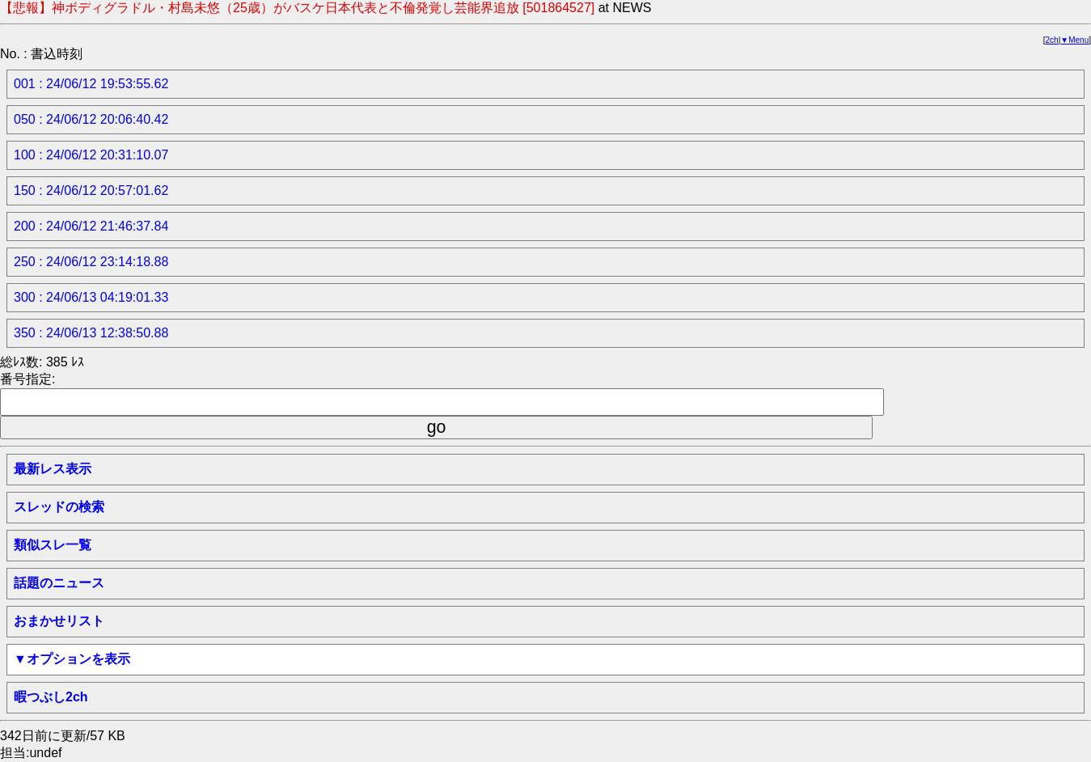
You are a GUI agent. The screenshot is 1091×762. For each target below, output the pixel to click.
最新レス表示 (52, 469)
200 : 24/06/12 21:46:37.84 (91, 226)
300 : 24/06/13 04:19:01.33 (91, 297)
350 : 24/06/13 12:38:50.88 (91, 333)
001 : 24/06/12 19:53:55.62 (91, 84)
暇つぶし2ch (51, 697)
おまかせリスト (59, 621)
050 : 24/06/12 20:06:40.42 (91, 119)
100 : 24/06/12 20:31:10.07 (91, 155)
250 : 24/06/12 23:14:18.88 (91, 262)
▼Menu (1074, 40)
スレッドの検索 (59, 507)
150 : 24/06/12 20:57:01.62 (91, 190)
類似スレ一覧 (52, 545)
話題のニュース (59, 583)
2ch (1052, 40)
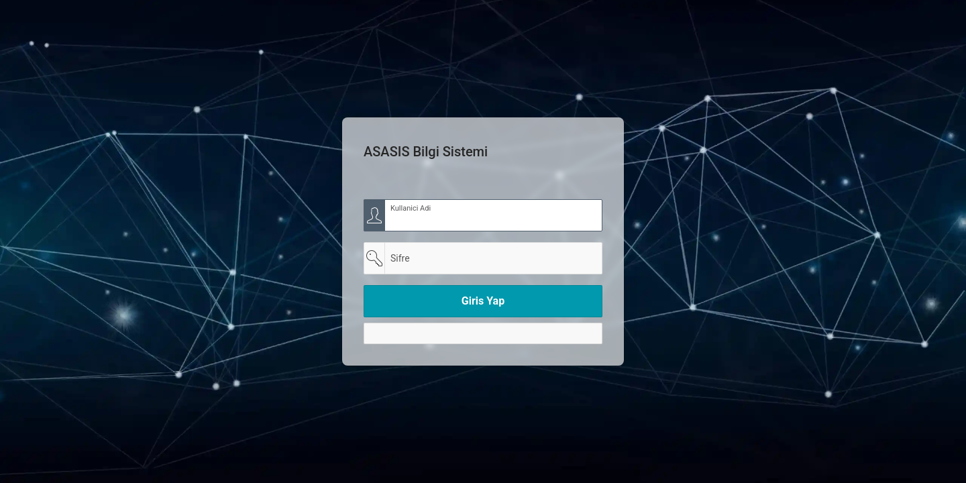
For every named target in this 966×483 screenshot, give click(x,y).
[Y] (483, 333)
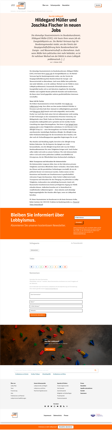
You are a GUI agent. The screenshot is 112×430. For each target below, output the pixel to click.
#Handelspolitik (46, 374)
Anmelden (79, 222)
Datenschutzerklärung (79, 233)
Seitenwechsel (34, 250)
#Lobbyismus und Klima (59, 374)
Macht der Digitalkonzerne (40, 391)
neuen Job (48, 74)
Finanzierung (14, 391)
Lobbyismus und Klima (39, 388)
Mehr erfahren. (50, 349)
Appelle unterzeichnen (86, 388)
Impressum (83, 393)
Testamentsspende (62, 398)
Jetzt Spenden (60, 388)
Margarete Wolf (38, 112)
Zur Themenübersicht (76, 243)
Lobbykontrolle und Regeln (40, 386)
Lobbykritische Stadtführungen (18, 398)
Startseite (13, 11)
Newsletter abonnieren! (65, 427)
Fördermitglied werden (63, 386)
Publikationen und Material (17, 396)
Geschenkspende (61, 391)
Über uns (45, 5)
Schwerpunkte (55, 5)
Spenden (98, 5)
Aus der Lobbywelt (21, 11)
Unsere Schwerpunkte (40, 383)
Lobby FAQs (13, 386)
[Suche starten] (96, 370)
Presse (82, 383)
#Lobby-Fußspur (35, 374)
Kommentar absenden (38, 315)
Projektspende (61, 396)
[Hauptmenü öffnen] (13, 5)
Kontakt (82, 391)
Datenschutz (57, 416)
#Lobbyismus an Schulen (21, 374)
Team (12, 388)
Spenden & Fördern (62, 383)
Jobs (12, 393)
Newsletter (65, 5)
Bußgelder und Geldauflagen (64, 393)
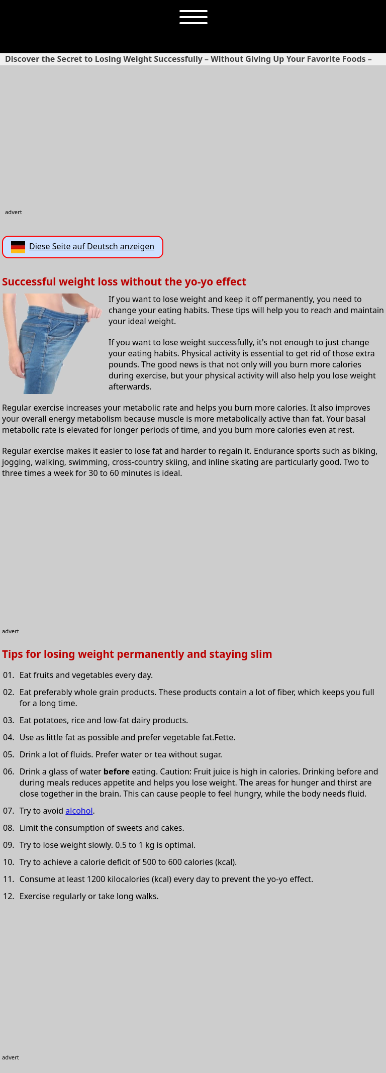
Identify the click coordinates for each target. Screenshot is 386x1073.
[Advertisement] (194, 137)
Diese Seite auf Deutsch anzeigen (82, 247)
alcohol (78, 810)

══════════

● Given problem:
Lay out every line of the listing above as one numbered list. Leave out blank lines and the pictures.

● Correct output:
1. You are a GUI agent. The screenshot is 1091×762. For each target below, output the pixel to click.
2. 最新レス表示 (52, 469)
3. 200 : 24/06/12 21:46:37.84 (91, 226)
4. 300 : 24/06/13 04:19:01.33 (91, 297)
5. 350 : 24/06/13 12:38:50.88 (91, 333)
6. 001 : 24/06/12 19:53:55.62 (91, 84)
7. 暇つぶし2ch (51, 697)
8. おまかせリスト (59, 621)
9. 050 : 24/06/12 20:06:40.42 (91, 119)
10. 100 : 24/06/12 20:31:10.07 (91, 155)
11. 250 : 24/06/12 23:14:18.88 (91, 262)
12. ▼Menu (1074, 40)
13. スレッドの検索 (59, 507)
14. 150 : 24/06/12 20:57:01.62 (91, 190)
15. 類似スレ一覧 (52, 545)
16. 話題のニュース (59, 583)
17. 2ch (1052, 40)
18. For every named target in this 966×483 screenshot, give click(x,y).
19. [Y] (483, 333)
20. You are a GUI agent. The screenshot is 112×430. For each target below, output the pixel to click.
21. #Handelspolitik (46, 374)
22. Anmelden (79, 222)
23. Datenschutzerklärung (79, 233)
24. Seitenwechsel (34, 250)
25. #Lobbyismus und Klima (59, 374)
26. Macht der Digitalkonzerne (40, 391)
27. neuen Job (48, 74)
28. Finanzierung (14, 391)
29. Lobbyismus und Klima (39, 388)
30. Mehr erfahren. (50, 349)
31. Appelle unterzeichnen (86, 388)
32. Impressum (83, 393)
33. Testamentsspende (62, 398)
34. Jetzt Spenden (60, 388)
35. Margarete Wolf (38, 112)
36. Zur Themenübersicht (76, 243)
37. Lobbykontrolle und Regeln (40, 386)
38. Lobbykritische Stadtführungen (18, 398)
39. Startseite (13, 11)
40. Newsletter abonnieren! (65, 427)
41. Fördermitglied werden (63, 386)
42. Publikationen und Material (17, 396)
43. Geschenkspende (61, 391)
44. Über uns (45, 5)
45. Schwerpunkte (55, 5)
46. Spenden (98, 5)
47. Aus der Lobbywelt (21, 11)
48. Unsere Schwerpunkte (40, 383)
49. Lobby FAQs (13, 386)
50. [Suche starten] (96, 370)
51. Presse (82, 383)
52. #Lobby-Fußspur (35, 374)
53. Kommentar absenden (38, 315)
54. Projektspende (61, 396)
55. [Hauptmenü öffnen] (13, 5)
56. Kontakt (82, 391)
57. Datenschutz (57, 416)
58. #Lobbyismus an Schulen (21, 374)
59. Team (12, 388)
60. Spenden & Fördern (62, 383)
61. Jobs (12, 393)
62. Newsletter (65, 5)
63. Bußgelder und Geldauflagen (64, 393)
64. Identify the click coordinates for each target. Screenshot is 386x1073.
65. [Advertisement] (194, 137)
66. Diese Seite auf Deutsch anzeigen (82, 247)
67. alcohol (78, 810)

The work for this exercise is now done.